(Já é tradição.
Nas vésperas das cimeiras ibéricas parece que a geoestratégia territorial recupera
de uma longa hibernação. Sucedem-se referências a estudos que ninguém conhece
ou muito poucos, numa prática pouco saudável para a
territorialização da democracia)
É um facto que as cimeiras ibéricas, se outra importância não tivessem para
além do habitual “wishful thinking” diplomático,
têm pelo menos a virtude de redescobrir a geoestratégia territorial. Chegam à
luz do dia por essa via estudos ou referências a estudos que ninguém conhecia,
cuja publicação e discussão atempadas poderiam constituir bons momentos de reflexão
estratégica sobre infraestruturas estratégicas e o papel das regiões na internacionalização
do país.
É tradição e a próxima cimeira ibérica de fins de maio em Vila Real não
fugiu à regra.

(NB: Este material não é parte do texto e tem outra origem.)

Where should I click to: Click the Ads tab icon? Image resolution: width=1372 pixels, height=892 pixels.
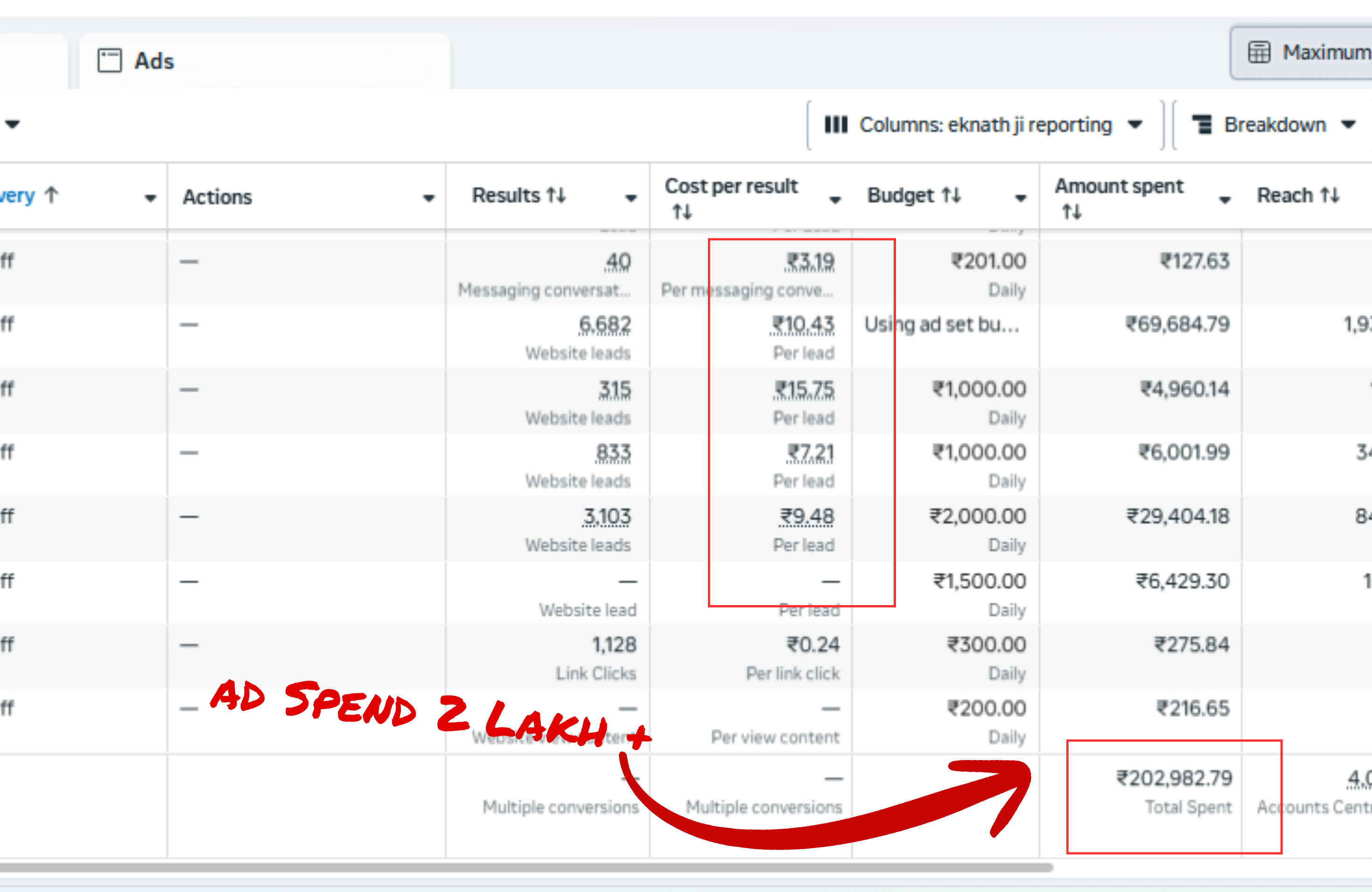(110, 61)
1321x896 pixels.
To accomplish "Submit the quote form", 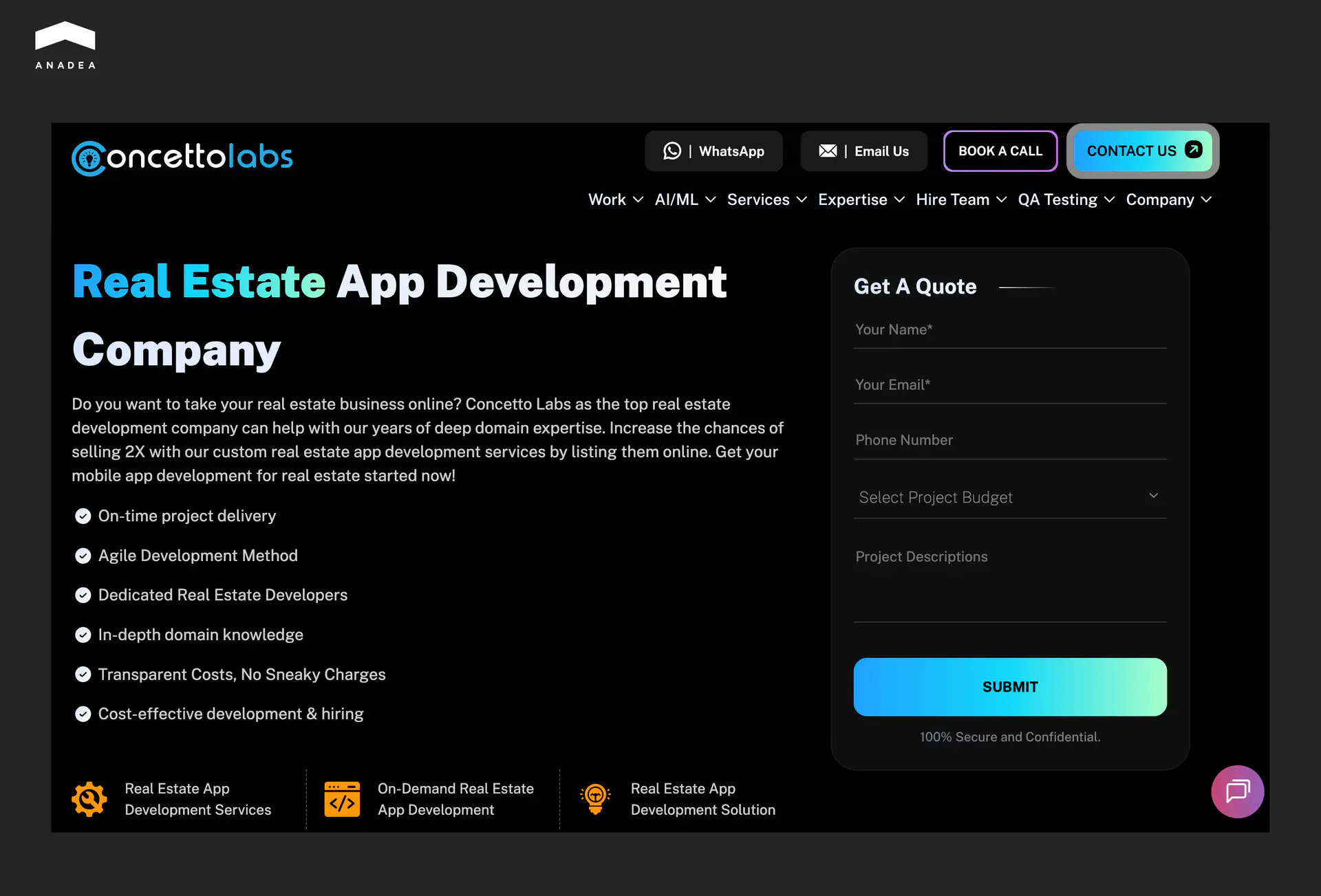I will pyautogui.click(x=1009, y=687).
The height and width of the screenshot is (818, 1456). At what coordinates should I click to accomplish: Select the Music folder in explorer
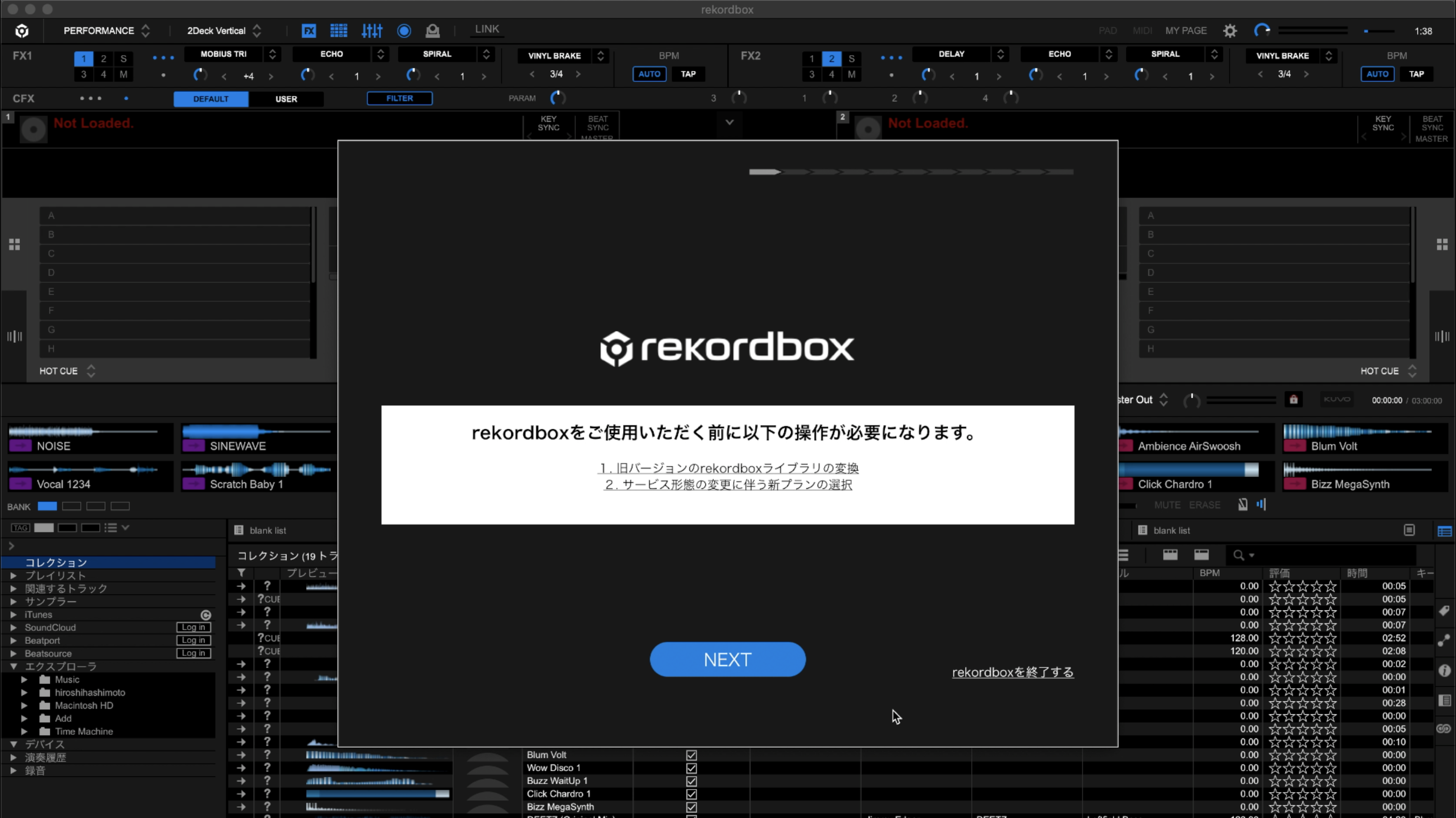67,679
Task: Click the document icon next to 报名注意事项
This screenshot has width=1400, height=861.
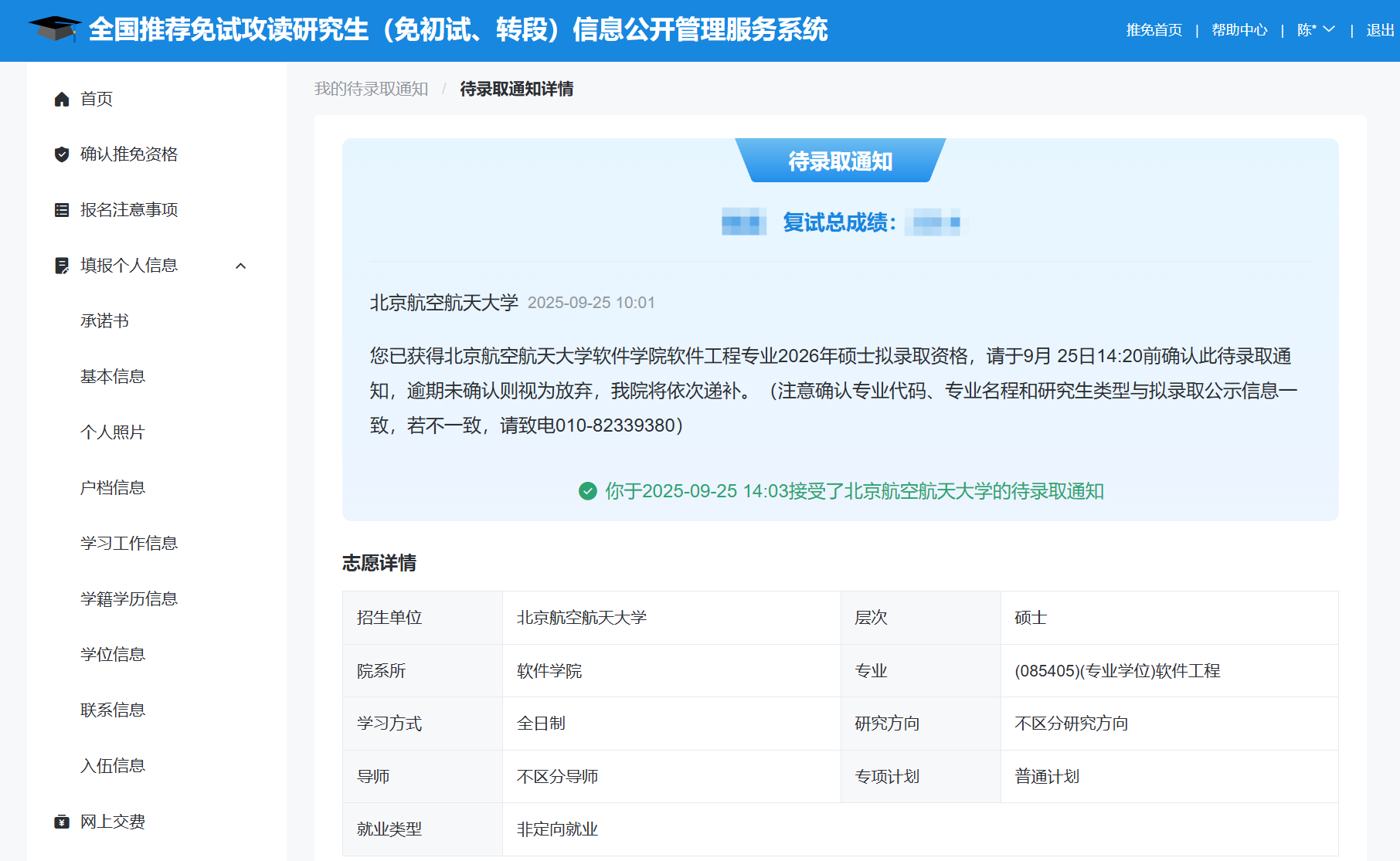Action: coord(62,209)
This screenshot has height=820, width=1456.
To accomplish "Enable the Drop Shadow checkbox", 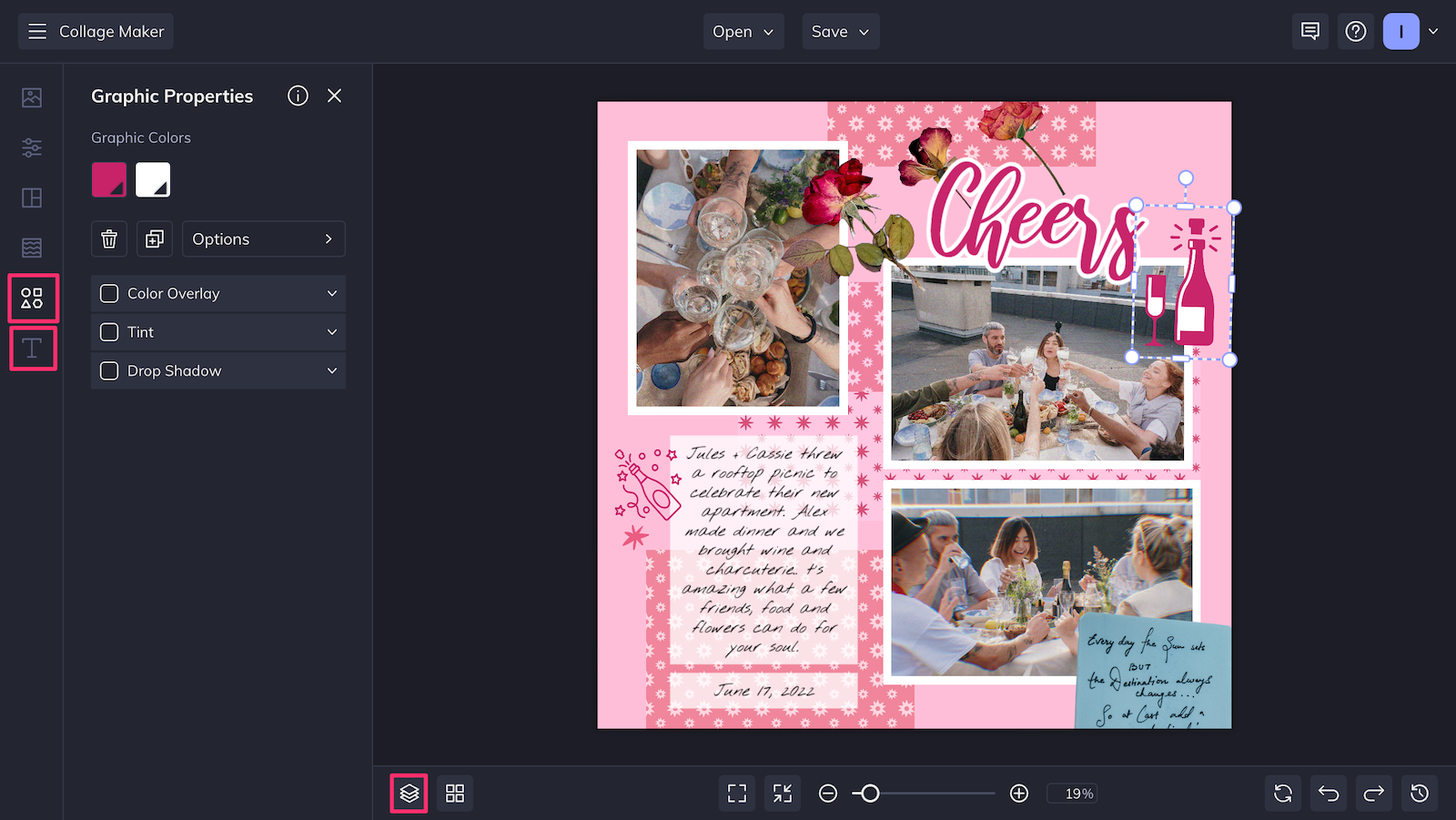I will (x=108, y=370).
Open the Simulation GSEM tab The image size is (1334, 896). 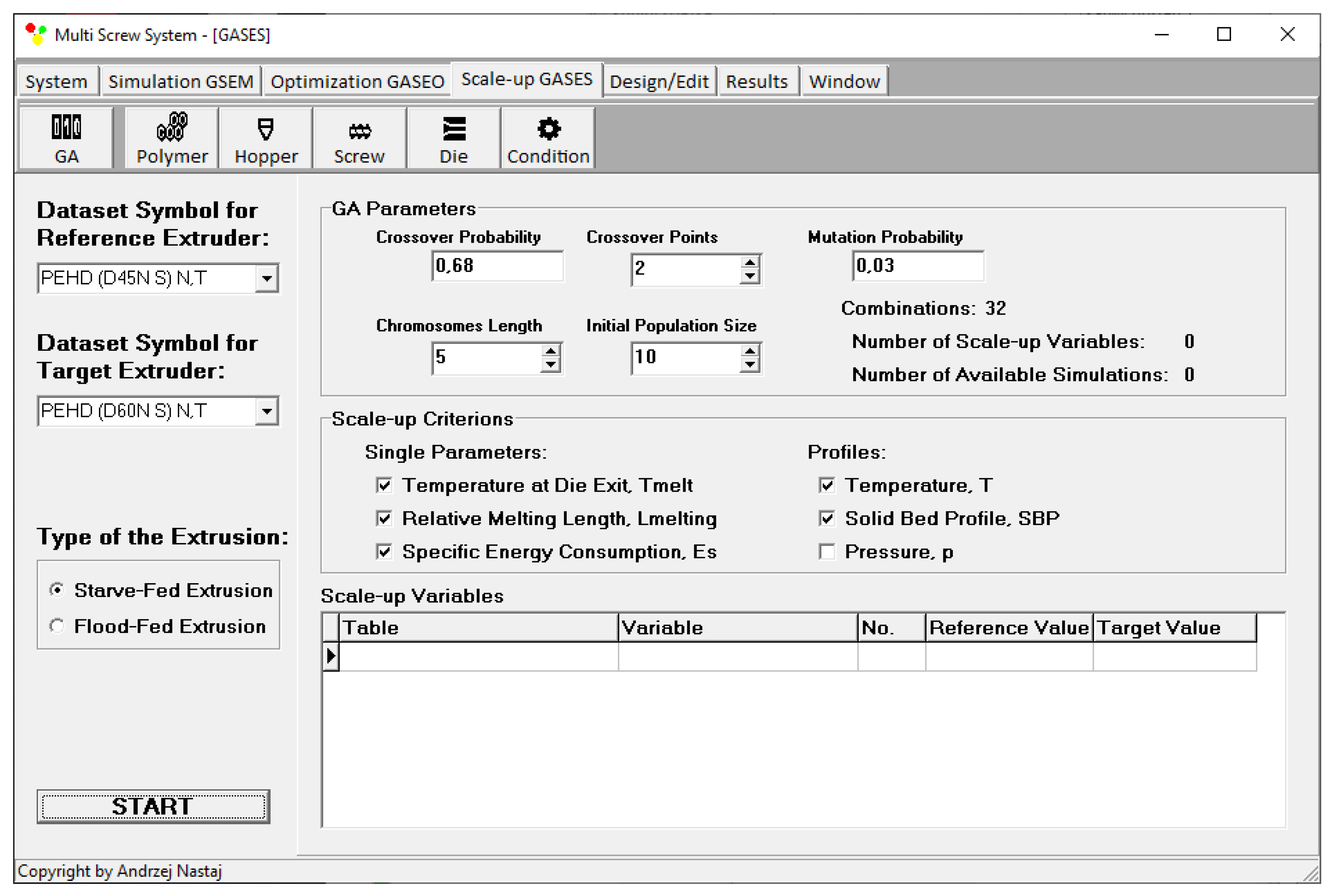pos(181,82)
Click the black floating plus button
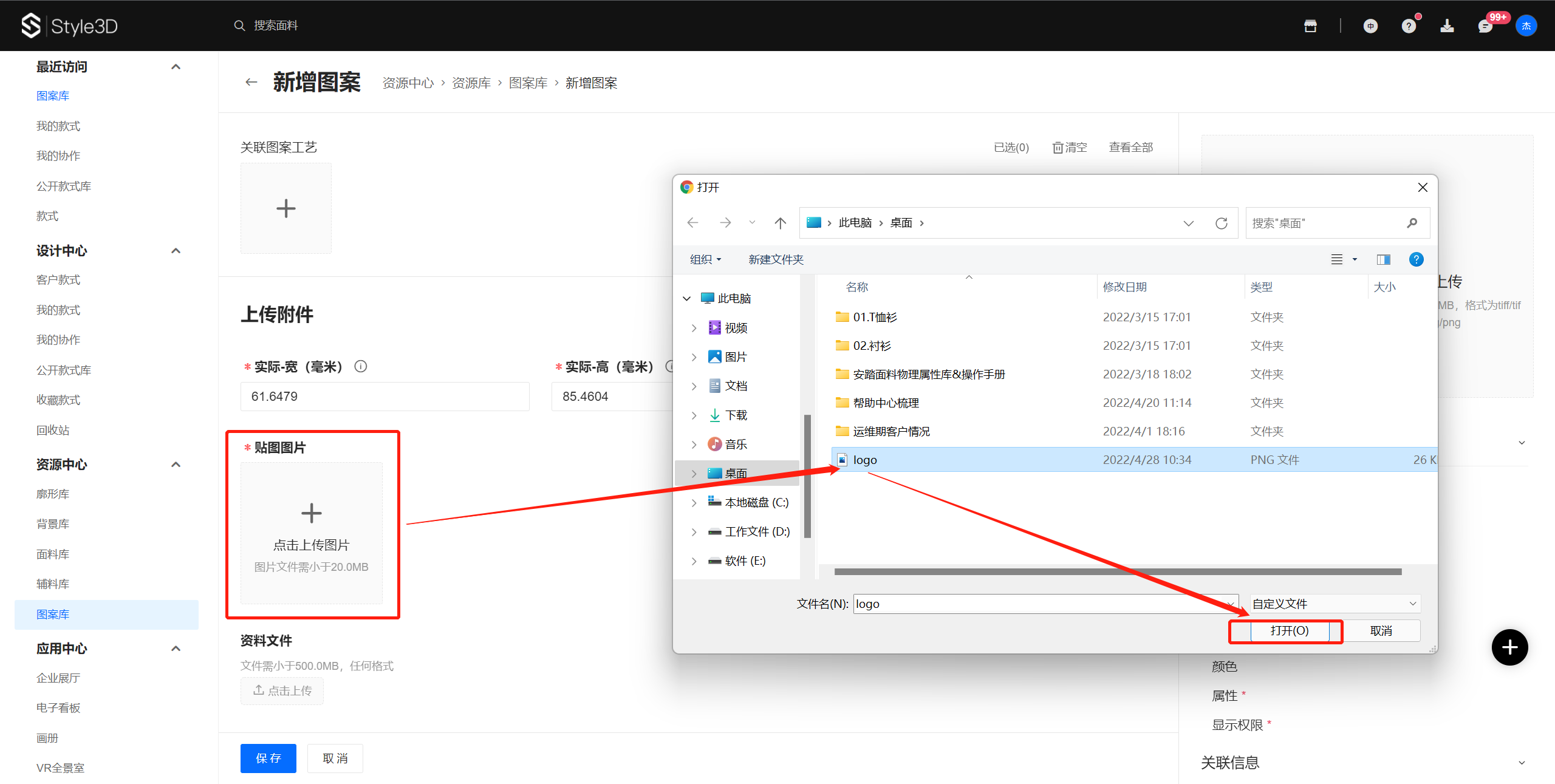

No Expresso do último fim de semana, um professor da Universidade
do Algarve, investigador na área dos transportes, Manuel Margarido Tão de sua
graça, publica um artigo de opinião intitulado “O Douro, a Ferrovia e a Cimeira
Ibérica”. Saúda-se antes de mais a inovação geográfica, alguém a trabalhar no
Algarve a falar sobre o Douro. O país está diferente …
Pois o artigo de opinião é sobretudo importante porque o investigador da Universidade
do Algarve fala de um estudo elaborado pelas Infraestruturas de Portugal I.P
(que não consta da respetiva página web, esclareça-se, porque tive oportunidade
de hoje o confirmar) designado de Estudo de Desenvolvimento da Linha do Douro.
Não se sabe se o investigador Tão é ou não interveniente no estudo, mas pela
sua descrição parece conhecê-lo bem e em pormenor. O artigo de opinião cita uma
notícia do Público de 6 de fevereiro de 2017 sobre o referido estudo (que me
escapou totalmente), mas tenho para mim que foi restrita a difusão do estudo.
Margarido Tão refere que nesse documento a Linha do Douro é perspetivada, simultaneamente,
como a integração lógica funcional da Área Metropolitana do Porto com a Península
Ibérica e Europa além-Pirinéus e como “vetor incontornável de um novo modelo de
desenvolvimento territorial transfronteiriço”, potenciando claramente o
hinterland do porto de Leixões e das infraestruturas logísticas a ele associadas,
não esquecendo ainda o minério de ferro de Moncorvo-Reboredo. O que é curioso é
a aposta numa linha que a CP e a REFER têm votado ao abandono e à irrelevância,
envolvendo a reativação da linha do Sabor entre Pocinho e Carvalhal, com
simulações de tempo de viagem de 2h.50m para os 2000 kms até Barca d’Alva e
4h.30m para os 336 Kms até Salamanca e posterior interligação com a alta
velocidade regional até Madrid. O artigo cita ainda que o estudo orçamenta um valor
máximo de 230 milhões de euros para as obras em território nacional e 119 milhões
de euros em Espanha. Margarido Tão refere que mesmo com o investimento de apoio
à exploração mineira de Moncorvo, o valor máximo de 473 milhões de euros do
investimento ficaria bastante aquém do intervalo entre 1.10 e 1.500 milhões de
uros para a linha entre Aveiro e Mangualde.
É claro que para quem vê o estado decrépito das automotoras que fazem o
Porto-Régua, em que nem sequer o pormenor dos vidros das janelas limpinhos para
turista usufruir é respeitado, tem dificuldade em perceber vontade política de
aplicação das recomendações do tal estudo ainda no segredo dos favorecidos. Mas
uma boa discussão sobre o alcance da linha do Douro seria recomendável e muito
saudável. O Norte sempre permaneceu num equilíbrio instável entre a sua atração
pela atlanticidade (que mexe com a Galiza atlântica) e pela continentalidade (a
ligação com a Meseta via Castilla y León). Não tenho dúvida de que do ponto de
vista das infraestruturas portuárias e logísticas do Norte uma renovada linha
do Douro seria algo de vital e estratégico. Já do ponto de vista da articulação
com Madrid e com a rede de alta velocidade europeia, uma boa articulação com o
futuro Vigo-Ourense-Puebla de Sanábria-Madrid em TGV galaico-espanhol seria
excelente.
Mas é uma boa discussão de geoestratégia territorial que precisamos. Até
para esquecer os mira-umbigos que os localismos autárquicos nos trazem regularmente,
que deles estamos fartos, embora preze muito a democracia de proximidade.